Mahoning leaders vent to justify worker bonuses revealed in Thursday Vindy
YOUNGSTOWN
A Mahoning County commissioner defended bonuses the county bestowed recently upon some of its higher-paid employees.
Commissioner David Ditzler observed that paying Randall Muth, the Children Services board director, who doubles as a lawyer for the child welfare agency, a $5,000 annual bonus in addition to his $95,000 annual salary is much cheaper than hiring an outside lawyer.
Muth’s bonus is part of his three-year employment contract with CSB.
“We’re so honored to have him as a director of Children Services,” Ditzler said of Muth, whose $5,000 bonus
in 2014 was the highest on a list of more than 250
bonuses the county paid over the past five years to 181 employees.
The bonuses, which totaled $165,400, were labeled as such on a payroll spreadsheet the county supplied in response to a Vindicator public-records request.
“Here’s a guy that every county in the state probably would have gone after” to be its Children Services director, Ditzler said.
The commissioners devoted half of their hourlong meeting Thursday to responses by themselves and other county officials to the “Bonus Bonanza” story published in Thursday morning’s Vindicator.

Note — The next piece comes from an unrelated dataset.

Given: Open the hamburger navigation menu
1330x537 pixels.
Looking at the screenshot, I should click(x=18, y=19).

Ditzler also defended the bonuses approved by the commissioners and paid this year to three key employees in the county recycling division.

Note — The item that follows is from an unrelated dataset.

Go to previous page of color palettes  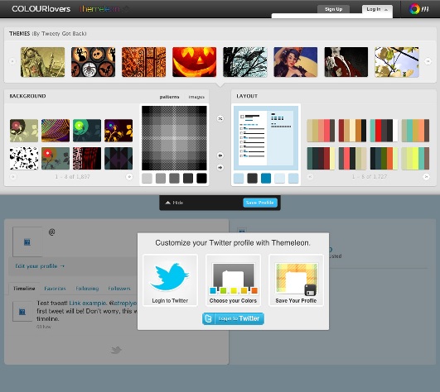(x=310, y=177)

“I’ll defend that to the hilt,” Ditzler said, noting that the division has combined and eliminated two jobs to achieve $100,000 in savings.

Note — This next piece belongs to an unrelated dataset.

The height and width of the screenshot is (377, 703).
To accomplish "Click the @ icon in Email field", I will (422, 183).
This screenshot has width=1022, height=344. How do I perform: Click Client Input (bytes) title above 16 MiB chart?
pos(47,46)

“We’re lucky to keep them. ... They could make more in other counties,” Ditzler said.
The bonuses were: $1,447 for Lou Vega, the $72,352-a-year recycling director; $1,172 for James Jerek, the $58,596 recycling business manager; and $940 for Mary Gresh, the $47,012 recycling division coordinator.
Commissioners did not address the other part of the recycling division picture: revenues that fell from $2.9 million in 2011 to a budget of just $2.3 million in 2014 as a result of the closing of the Central Waste Landfill in Smith Township. That led to a reduction of services in the office and even deferred payment of its Oakhill rent last year.
“The employees down here are mission-oriented. They’re concerned about your children and your families,” said Judge Theresa Dellick of juvenile court, noting that many of her employees are not well-paid.
The starting wage for corrections officers in the juvenile detention center here is $12.17 an hour, she said.
Judge Dellick gave all 112 of her employees this year a lump sum of 1 percent of their salaries.